• **What to do**
Count the lines in the items below that contain the string "computer". Give only the number.

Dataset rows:
━━━━━━━━━━━━━━━━

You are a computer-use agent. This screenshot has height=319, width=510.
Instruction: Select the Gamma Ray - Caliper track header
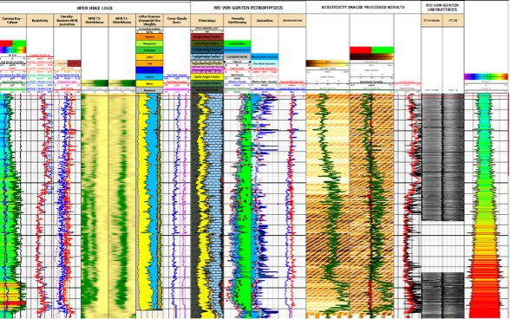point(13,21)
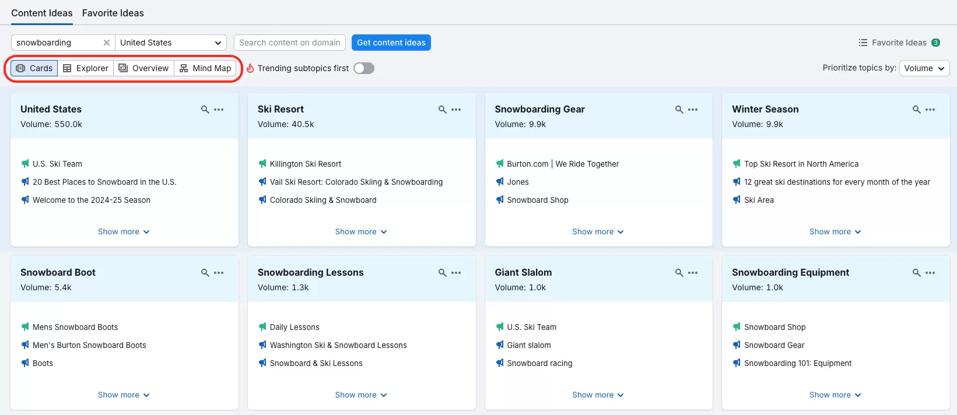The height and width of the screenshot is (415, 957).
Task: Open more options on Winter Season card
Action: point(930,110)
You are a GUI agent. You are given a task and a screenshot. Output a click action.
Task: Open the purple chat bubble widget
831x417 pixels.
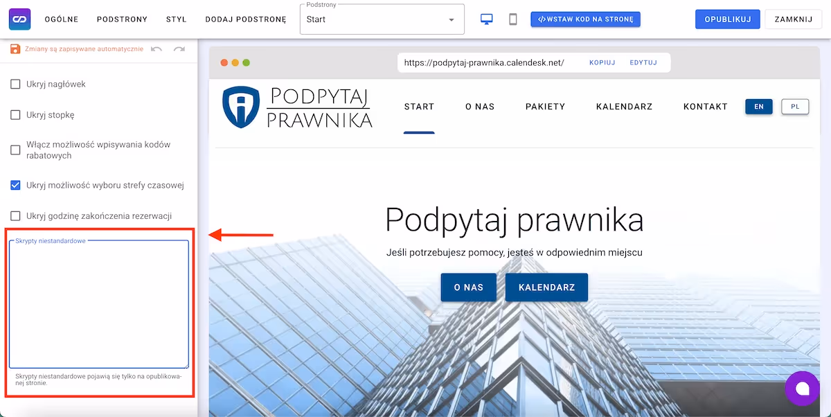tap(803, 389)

━━━━━━━━━━━━━━━━

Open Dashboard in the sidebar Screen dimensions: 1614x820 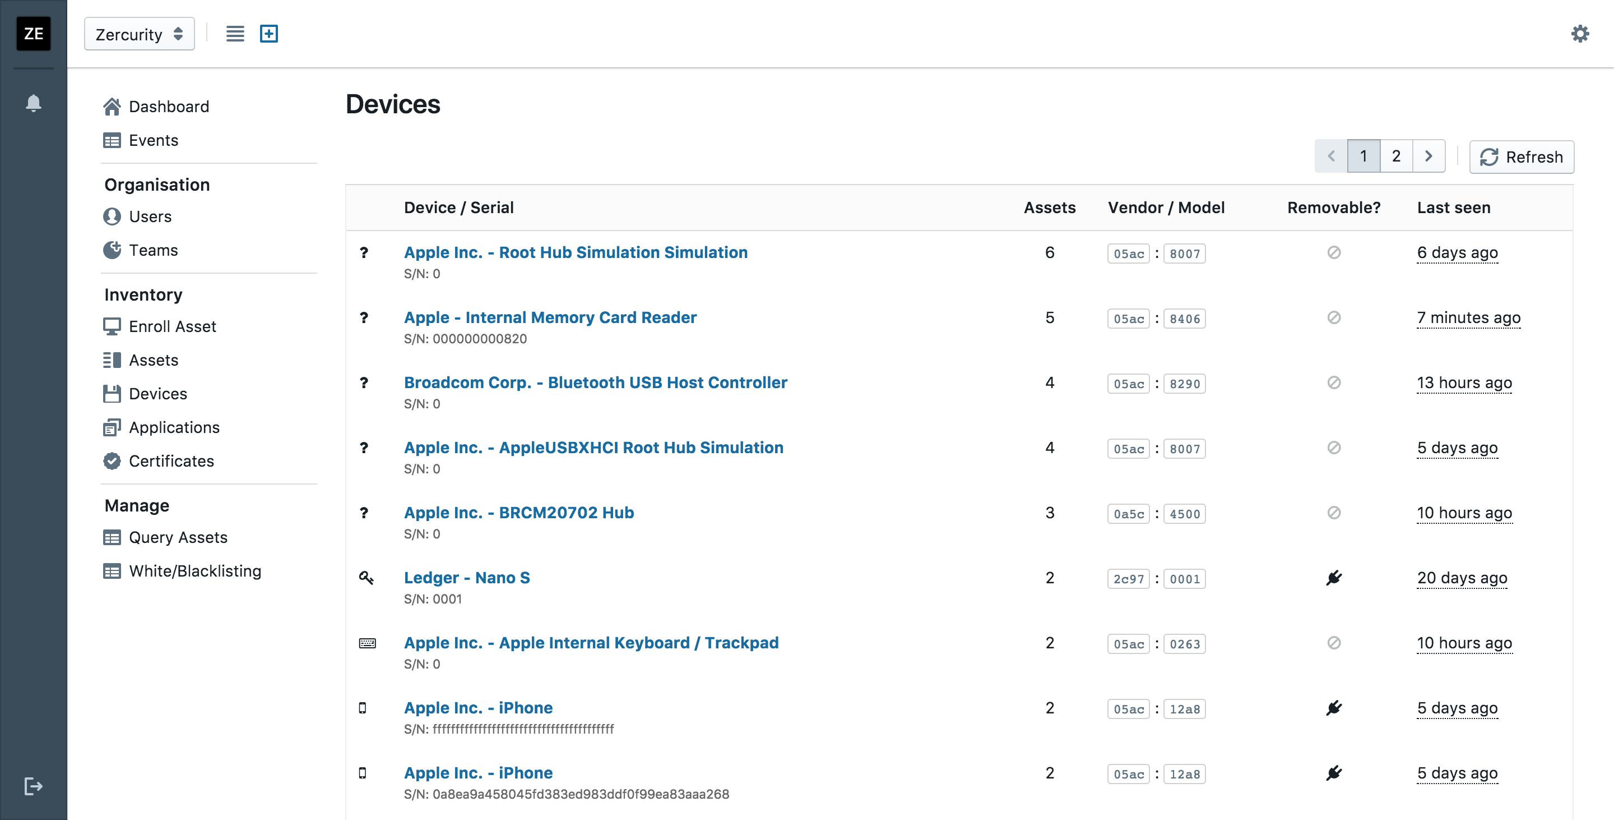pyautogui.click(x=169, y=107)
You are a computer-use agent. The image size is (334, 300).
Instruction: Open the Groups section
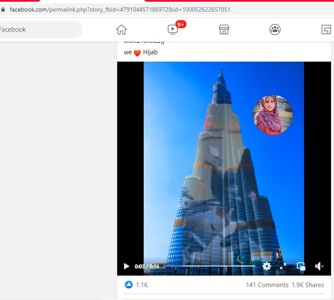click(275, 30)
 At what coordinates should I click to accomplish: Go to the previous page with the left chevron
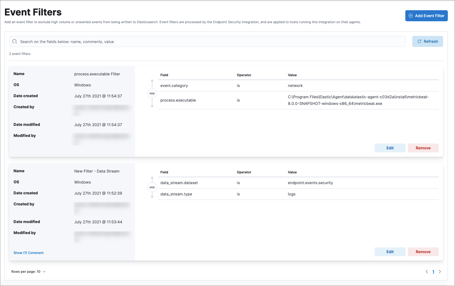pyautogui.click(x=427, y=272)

━━━━━━━━━━━━━━━━

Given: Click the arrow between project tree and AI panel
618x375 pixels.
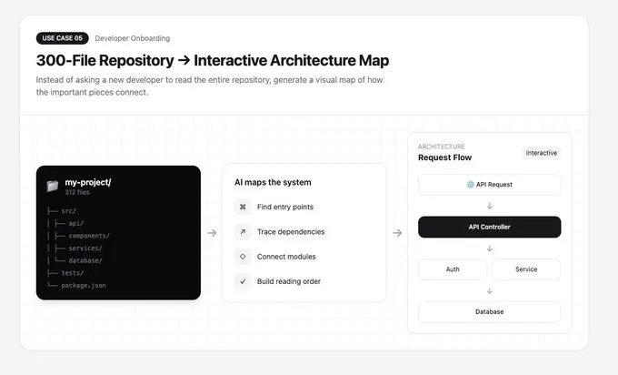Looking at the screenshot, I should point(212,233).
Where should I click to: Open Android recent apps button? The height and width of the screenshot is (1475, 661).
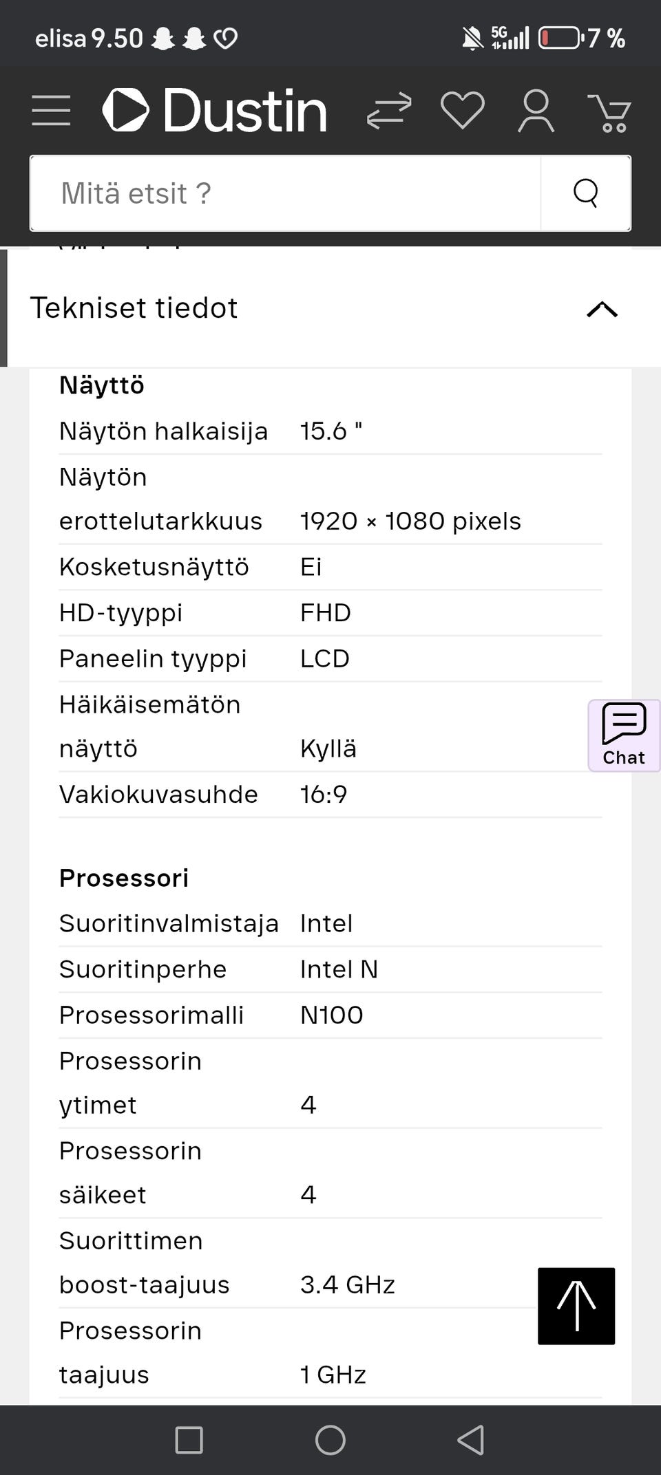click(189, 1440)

━━━━━━━━━━━━━━━━

• **Solution**
2